Infelizmente, como eu disse no começo, MADHOUSE “engana” o espectador, e na verdade não é filme de fantasmas, demônios ou assombrações, mas sim um suspense comum, tornando-se inegável a sensação de propaganda enganosa - semelhante ao também recente A GARGANTA DO DIABO, outro que era vendido como terror sobrenatural. A revelação do final é interessante. Mas o filme poderia ter muito mais gore.

MADHOUSE está longe de ser ruim, e acho que o importante é conferir com o mínimo de expectativa.
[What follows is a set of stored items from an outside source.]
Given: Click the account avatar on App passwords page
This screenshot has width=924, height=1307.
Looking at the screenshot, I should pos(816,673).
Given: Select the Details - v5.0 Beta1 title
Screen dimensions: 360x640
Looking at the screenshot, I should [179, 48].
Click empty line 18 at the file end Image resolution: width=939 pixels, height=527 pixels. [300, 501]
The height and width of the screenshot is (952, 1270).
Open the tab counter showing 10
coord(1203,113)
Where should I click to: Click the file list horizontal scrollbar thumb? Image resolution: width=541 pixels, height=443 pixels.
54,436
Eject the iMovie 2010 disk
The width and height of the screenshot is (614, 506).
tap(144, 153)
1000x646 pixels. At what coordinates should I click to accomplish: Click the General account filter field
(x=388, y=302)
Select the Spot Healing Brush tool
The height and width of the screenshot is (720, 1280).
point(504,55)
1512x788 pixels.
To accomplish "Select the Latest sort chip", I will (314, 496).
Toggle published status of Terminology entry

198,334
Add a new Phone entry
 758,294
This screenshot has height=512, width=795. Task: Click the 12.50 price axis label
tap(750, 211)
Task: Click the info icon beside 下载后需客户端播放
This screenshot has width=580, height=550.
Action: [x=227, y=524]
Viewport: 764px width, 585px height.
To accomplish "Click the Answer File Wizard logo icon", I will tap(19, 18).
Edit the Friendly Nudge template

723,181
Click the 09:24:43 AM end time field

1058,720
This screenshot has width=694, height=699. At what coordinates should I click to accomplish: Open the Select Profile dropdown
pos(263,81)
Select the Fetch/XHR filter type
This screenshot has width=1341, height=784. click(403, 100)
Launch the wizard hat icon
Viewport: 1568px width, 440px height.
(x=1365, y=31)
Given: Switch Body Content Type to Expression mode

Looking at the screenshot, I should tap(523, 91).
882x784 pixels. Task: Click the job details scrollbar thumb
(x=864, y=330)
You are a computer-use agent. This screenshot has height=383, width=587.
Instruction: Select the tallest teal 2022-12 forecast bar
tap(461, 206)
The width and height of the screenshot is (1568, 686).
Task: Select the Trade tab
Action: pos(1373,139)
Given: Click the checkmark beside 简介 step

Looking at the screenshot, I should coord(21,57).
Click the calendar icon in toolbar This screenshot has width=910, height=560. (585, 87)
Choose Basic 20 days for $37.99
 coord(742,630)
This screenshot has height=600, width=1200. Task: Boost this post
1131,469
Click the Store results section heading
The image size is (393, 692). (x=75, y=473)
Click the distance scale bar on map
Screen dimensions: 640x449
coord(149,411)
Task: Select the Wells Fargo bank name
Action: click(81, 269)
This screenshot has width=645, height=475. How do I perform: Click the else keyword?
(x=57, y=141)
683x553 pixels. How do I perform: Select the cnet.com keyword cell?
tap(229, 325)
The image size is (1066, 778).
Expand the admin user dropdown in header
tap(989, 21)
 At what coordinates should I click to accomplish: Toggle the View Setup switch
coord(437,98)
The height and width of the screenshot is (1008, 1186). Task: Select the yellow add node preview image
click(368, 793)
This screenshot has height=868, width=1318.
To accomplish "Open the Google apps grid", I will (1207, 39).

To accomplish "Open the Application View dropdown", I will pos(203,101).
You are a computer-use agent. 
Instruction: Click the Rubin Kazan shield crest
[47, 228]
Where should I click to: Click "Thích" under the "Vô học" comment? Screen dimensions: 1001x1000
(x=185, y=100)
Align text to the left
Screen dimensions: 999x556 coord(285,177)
Infelizmente, não foi dessa vez que apareceu o “grande filme B de 2004”. E o diretor Butler ainda tem muito que aprender com seus “mestres”, inclusive a não desperdiçar bons atores em pequenos papéis (os conhecidos Henriksen e Lyonne não aparecem nem 10 minutos no filme, isso se somarmos todas as suas cenas). Vale uma olhada, mas sem esperar muito.

HISTÓRIA:    
GORE:    
EFEITOS:    
DIVERSÃO:    

Felipe M.Guerra

NOTÍCIAS E IMAGENS


(12/11/04) A Casa dos Horrores está sendo lançada diretamente em vídeo pela PlayArte, sendo que o filme ainda não tem previsão de lançamento nos EUA.